TI Puts Digital TV on Cell Phones
Texas Instruments Inc. today announced development of the wireless industry's first digital TV on a single chip for cell phones, code-named "Hollywood."
The chip will receive live digital TV broadcasts at 24 to 30 frames per second using new television infrastructure that is being developed for cell phones, doing for cell phones what HDTV did for home TVs, TI explained.
"TI΄s new Hollywood digital TV chip will combine the two biggest consumer electronics inventions of our time -- the television and the cell phone," said Gilles Delfassy, TI senior VP and general manager for TI's wireless terminals business unit, in a statement. "One by one, the industry's most exciting consumer electronics are being integrated into wireless handsets, allowing consumers to get their news and entertainment whenever and wherever they want. With this new chip on the cell phone, users will enjoy digital, high-quality TV in real-time."
TI will put its digital RF processor technology to use for the chip, collapsing the traditional three-chip solution, which includes a tuner, OFDM demodulator and channel decoder processor, into the a single chip for digital TV phones.

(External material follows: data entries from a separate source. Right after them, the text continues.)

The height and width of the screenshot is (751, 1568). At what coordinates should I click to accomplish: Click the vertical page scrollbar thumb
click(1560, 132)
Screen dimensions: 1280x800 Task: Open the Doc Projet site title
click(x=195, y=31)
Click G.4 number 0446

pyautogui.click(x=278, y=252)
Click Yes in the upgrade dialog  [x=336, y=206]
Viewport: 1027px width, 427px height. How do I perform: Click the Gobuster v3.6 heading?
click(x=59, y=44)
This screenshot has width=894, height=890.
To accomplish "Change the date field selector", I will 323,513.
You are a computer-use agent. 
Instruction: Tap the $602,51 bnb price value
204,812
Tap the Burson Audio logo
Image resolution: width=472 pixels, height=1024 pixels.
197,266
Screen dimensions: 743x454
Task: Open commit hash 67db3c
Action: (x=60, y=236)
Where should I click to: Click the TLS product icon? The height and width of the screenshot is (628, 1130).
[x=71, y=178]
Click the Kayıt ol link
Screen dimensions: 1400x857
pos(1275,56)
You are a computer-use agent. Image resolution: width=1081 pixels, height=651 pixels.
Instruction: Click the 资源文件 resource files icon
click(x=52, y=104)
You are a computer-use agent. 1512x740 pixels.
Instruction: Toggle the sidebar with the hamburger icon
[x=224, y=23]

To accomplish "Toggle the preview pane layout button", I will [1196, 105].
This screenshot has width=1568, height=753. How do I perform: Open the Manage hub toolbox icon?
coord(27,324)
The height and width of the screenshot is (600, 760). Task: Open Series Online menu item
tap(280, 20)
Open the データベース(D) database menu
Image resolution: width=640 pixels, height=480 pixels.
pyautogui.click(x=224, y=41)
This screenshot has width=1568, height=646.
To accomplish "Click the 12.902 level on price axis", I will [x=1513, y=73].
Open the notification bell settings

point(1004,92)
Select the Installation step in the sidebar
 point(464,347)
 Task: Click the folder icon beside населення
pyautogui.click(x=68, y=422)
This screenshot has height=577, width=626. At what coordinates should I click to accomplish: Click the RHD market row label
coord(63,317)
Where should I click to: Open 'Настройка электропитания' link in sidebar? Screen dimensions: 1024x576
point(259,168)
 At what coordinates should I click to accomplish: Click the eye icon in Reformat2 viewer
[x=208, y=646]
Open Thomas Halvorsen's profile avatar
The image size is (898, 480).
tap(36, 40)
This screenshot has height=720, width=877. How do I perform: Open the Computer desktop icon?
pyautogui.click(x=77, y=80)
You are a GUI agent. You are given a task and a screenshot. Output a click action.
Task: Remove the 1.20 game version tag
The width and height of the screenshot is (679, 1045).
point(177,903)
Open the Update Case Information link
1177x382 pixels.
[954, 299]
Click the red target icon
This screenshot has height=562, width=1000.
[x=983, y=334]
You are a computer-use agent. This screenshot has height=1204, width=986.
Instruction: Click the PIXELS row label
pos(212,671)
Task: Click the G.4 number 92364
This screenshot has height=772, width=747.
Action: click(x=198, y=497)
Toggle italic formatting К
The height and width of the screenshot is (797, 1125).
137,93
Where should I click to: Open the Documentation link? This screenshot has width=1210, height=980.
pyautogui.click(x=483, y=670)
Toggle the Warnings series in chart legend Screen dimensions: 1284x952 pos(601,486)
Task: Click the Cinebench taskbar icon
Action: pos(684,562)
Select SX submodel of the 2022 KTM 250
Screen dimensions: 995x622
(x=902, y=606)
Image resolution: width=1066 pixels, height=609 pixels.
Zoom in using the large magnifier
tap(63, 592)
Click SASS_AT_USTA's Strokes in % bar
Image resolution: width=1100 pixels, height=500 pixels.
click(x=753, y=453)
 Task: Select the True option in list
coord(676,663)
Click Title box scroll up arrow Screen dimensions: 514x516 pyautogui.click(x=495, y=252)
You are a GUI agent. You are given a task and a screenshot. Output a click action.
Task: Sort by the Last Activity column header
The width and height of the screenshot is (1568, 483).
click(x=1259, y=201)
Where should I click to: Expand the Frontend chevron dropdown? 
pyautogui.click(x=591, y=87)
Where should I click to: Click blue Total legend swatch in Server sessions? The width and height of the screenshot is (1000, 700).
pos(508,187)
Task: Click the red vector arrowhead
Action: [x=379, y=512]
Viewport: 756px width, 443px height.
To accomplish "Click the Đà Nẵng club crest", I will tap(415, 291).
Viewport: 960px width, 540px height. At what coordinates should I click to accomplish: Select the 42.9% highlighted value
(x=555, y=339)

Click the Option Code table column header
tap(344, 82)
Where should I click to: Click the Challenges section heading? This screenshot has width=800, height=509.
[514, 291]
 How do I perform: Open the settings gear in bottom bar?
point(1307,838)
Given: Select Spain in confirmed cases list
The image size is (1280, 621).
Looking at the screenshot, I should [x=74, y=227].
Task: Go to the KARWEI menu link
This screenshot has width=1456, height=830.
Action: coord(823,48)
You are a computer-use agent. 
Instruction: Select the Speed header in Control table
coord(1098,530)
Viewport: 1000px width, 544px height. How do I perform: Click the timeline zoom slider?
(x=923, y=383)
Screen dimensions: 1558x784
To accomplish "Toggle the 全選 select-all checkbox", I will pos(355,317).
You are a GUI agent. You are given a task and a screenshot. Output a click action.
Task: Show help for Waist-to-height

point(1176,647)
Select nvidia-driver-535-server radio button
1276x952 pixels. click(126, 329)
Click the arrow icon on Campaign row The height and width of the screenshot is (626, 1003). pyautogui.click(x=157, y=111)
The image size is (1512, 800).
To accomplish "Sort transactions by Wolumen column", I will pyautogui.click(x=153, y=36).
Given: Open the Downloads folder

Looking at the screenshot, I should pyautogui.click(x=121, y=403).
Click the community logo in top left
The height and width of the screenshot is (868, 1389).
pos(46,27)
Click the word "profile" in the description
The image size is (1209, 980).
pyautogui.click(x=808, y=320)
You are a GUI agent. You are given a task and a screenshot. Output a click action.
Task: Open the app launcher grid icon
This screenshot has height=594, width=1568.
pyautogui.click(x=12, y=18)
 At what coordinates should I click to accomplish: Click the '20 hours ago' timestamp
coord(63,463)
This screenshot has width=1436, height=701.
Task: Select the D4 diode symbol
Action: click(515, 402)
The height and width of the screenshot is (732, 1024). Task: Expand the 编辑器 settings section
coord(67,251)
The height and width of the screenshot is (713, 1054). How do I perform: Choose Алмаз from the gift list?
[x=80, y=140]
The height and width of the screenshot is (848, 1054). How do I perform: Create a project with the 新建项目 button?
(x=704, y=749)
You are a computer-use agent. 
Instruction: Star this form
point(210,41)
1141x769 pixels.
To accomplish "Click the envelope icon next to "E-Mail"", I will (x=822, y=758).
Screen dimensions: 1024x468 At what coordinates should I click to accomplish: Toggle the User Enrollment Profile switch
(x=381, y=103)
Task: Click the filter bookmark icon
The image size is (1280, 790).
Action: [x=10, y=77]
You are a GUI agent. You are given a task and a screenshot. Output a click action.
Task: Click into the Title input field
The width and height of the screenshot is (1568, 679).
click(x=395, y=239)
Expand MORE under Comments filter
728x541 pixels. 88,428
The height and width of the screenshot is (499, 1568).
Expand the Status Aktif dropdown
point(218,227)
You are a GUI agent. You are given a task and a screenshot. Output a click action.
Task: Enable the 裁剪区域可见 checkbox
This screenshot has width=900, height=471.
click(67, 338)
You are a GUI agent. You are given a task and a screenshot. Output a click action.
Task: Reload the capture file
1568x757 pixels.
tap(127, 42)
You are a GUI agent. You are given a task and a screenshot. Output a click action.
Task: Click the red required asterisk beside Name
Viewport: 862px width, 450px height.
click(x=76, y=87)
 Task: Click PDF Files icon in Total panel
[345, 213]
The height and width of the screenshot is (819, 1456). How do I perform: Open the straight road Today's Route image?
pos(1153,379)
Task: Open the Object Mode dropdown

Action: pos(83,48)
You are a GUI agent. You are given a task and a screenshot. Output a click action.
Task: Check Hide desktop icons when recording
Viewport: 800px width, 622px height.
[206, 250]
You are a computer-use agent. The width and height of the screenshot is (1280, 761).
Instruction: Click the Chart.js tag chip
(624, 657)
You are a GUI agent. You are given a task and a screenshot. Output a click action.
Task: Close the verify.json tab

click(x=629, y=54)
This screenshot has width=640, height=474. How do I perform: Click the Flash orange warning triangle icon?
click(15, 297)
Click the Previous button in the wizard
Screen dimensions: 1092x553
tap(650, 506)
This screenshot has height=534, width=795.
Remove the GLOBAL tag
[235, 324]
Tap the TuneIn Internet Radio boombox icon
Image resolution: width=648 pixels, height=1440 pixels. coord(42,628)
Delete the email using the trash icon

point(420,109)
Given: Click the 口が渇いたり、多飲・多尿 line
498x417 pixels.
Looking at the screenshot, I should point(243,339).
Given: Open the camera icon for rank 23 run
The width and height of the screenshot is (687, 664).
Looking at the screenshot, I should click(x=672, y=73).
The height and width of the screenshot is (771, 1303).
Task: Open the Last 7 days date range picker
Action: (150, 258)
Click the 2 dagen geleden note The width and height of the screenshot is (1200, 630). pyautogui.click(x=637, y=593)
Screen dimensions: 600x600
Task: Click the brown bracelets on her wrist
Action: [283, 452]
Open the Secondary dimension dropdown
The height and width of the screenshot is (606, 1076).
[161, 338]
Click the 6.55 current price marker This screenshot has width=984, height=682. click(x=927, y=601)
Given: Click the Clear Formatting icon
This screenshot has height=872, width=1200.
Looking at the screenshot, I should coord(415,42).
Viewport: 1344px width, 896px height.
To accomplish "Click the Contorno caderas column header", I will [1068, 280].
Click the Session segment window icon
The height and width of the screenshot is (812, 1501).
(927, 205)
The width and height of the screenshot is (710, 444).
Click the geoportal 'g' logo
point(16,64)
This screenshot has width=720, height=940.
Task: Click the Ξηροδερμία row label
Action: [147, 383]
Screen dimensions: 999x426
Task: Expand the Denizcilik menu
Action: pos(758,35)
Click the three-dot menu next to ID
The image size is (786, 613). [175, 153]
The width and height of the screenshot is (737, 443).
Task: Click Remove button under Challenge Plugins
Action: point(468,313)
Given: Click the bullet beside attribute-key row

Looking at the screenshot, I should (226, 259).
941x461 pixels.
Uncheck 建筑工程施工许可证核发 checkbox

Hollywood is designed to interface with TI's OMAP processor technology, and is aimed at 90nm process technology.
Standards wise, TI is banking on those that are open and non-proprietary, including Digital Video Broadcasting - Handheld (DVB-H), which was developed for Europe and is expected to extend to North America, and the Japanese specification, Integrated Services Digital Broadcasting - Terrestrial (ISDB-T), both of which the chip will support.
TI expects to provide samples of Hollywood to customers in 2006. Manufacturers are expected to launch products in conjunction with the mobile digital TV infrastructure mass deployments in 2007. Field trials are currently under way in several regions, including the U.S., Europe and Japan, TI said.